-- Opening Marker --
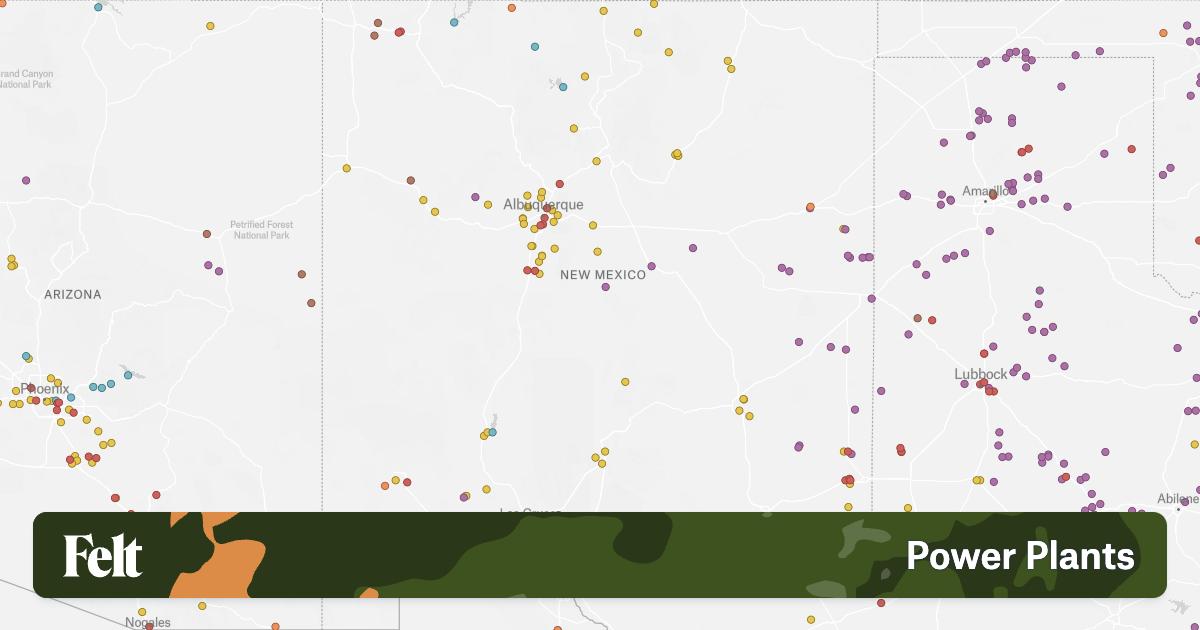The image size is (1200, 630).
Task: Click the ARIZONA state label
Action: [72, 294]
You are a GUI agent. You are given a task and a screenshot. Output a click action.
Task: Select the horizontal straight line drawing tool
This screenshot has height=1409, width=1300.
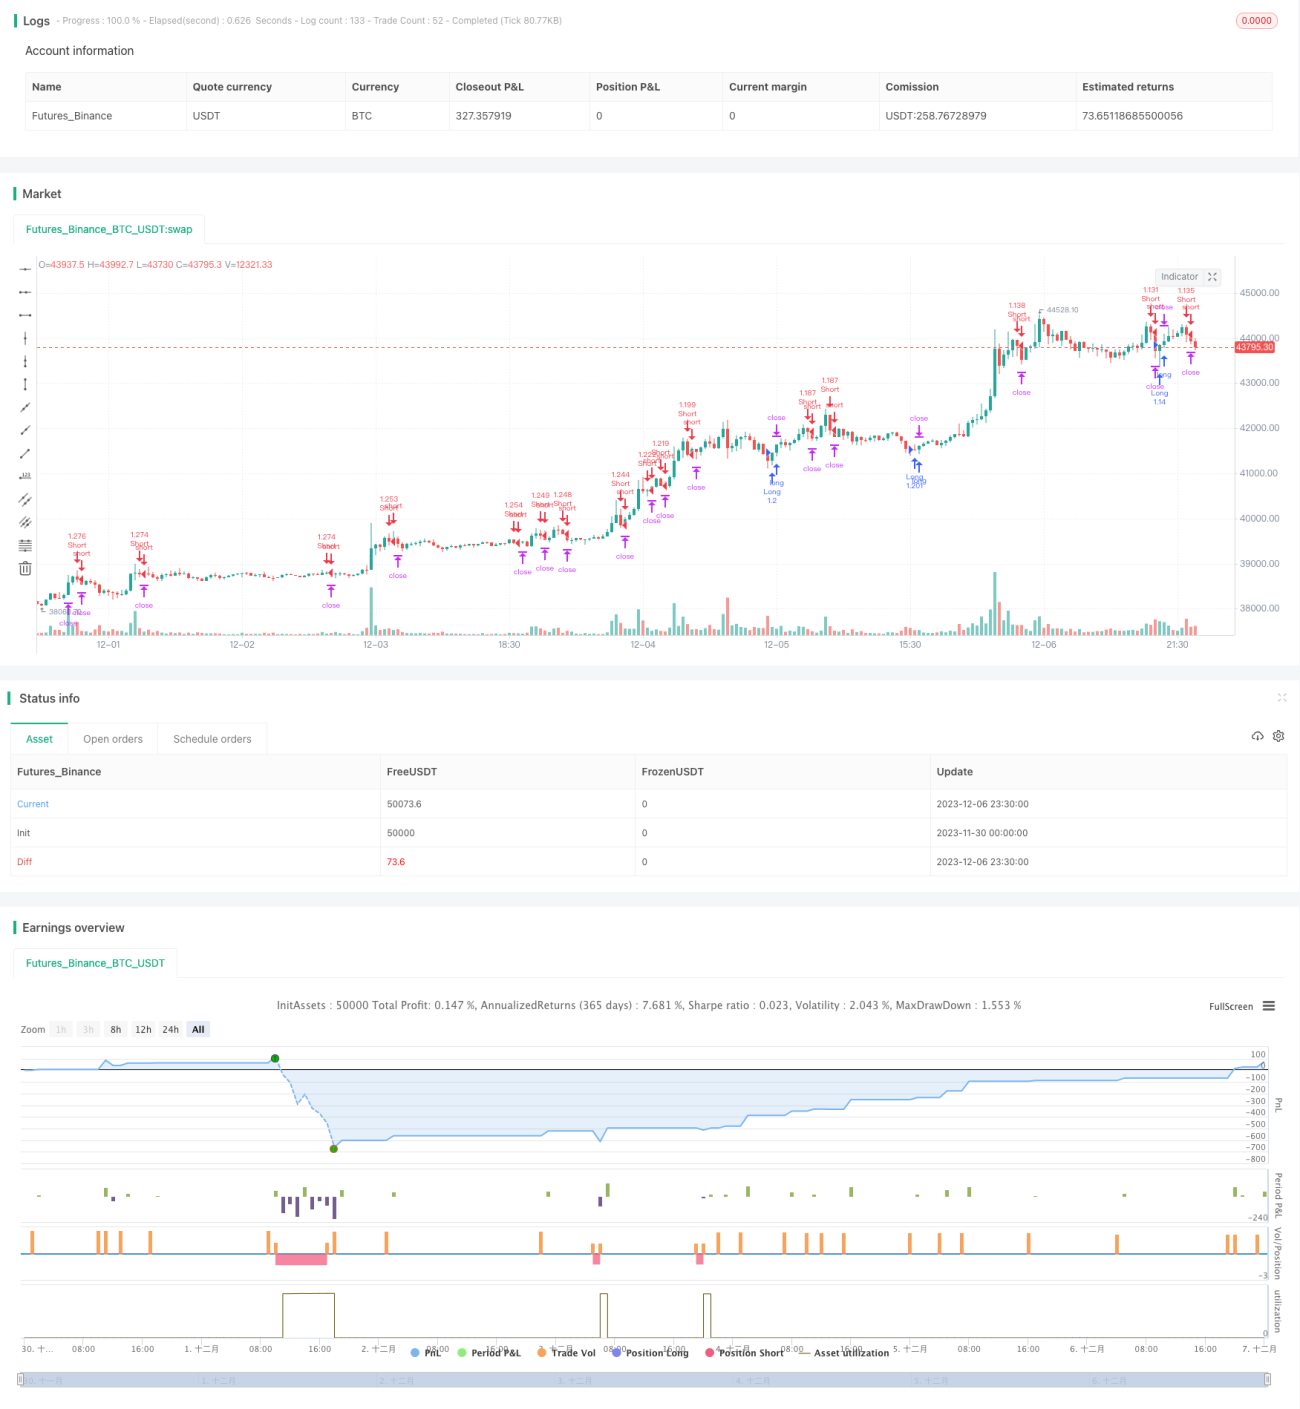pos(25,269)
-- Closing Marker --
YOUR TASK
Your task is to reproduce exactly the lines running from the line that contains "You are a GUI" to the end of the records, pictures excluded.

RESPONSE BOX
You are a GUI agent. You are given a task and a screenshot. Output a click action.
Task: Select the horizontal straight line drawing tool
This screenshot has height=1409, width=1300.
pos(25,269)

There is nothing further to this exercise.